Bibliographic record
Abstract
3535 Background: Endogenous retrovirus (ERV) elements represent genomic footprints of ancestral retroviral infections within the human genome. Previous studies have demonstrated increases in ERV mRNA as a result of DNA hypomethylation, and ERV transcription has been associated with increased immunogenicity in metastatic renal cell carcinoma. We performed comprehensive bioinformatics analysis of ERV transcription in metastatic colorectal carcinoma (mCRC), to identify novel links between ERV transcription, epigenetic dysregulation and immunogenicity in metastatic colorectal carcinoma (mCRC). Methods: Tumour samples from 63 patients with mCRC were subjected to RNA sequencing as part of the Personalized OncoGenomics program (POG; NCT02155621) at BC Cancer. Patients were enrolled between 07/2012-07/2017. ERV transcription was quantified across 702,533 distinct loci. Tumors were classified ERV-hi if their total ERV expression (RPKM) was greater than the mean across all samples. High antiviral gene expression tumors (AVG-hi) were designated as having a mean expression of IFIH1, DDX58, TLR3, TANK, TBKBP1, TBK1, IRF3 and IRF7 that was greater than the mean across all samples. All pairwise comparisons of gene expression were subjected to multiple hypothesis correction. Results: Median age was 59 years, with 34 (54%) male and 1 tumor microsatellite unstable. ERV-hi tumors showed increased expression of DNA demethylators TET2 ( q=0.0045) and TET3 ( q<0.0001). Significant overlap existed between ERV-hi and AVG-hi tumors (18/27, p=0.016).
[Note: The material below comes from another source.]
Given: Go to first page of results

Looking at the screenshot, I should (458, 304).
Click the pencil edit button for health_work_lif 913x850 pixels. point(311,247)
Tumors both ERV-hi and AVG-hi trended towards increased PD-L1 expression (p=0.055) and showed a significant increase in survival compared to tumors with high antiviral expression in the absence of high ERV transcription (p=0.0043). Conclusions: Our results suggest DNA demethylation drives increased ERV transcription and ERV-associated immunogenicity in mCRC. Moreover, we provide novel insight into the impact of ERV transcription on the biology of mCRC, highlighting ERV transcription as a potential biomarker and target for precision immunotherapy. Clinical trial information: NCT02155621.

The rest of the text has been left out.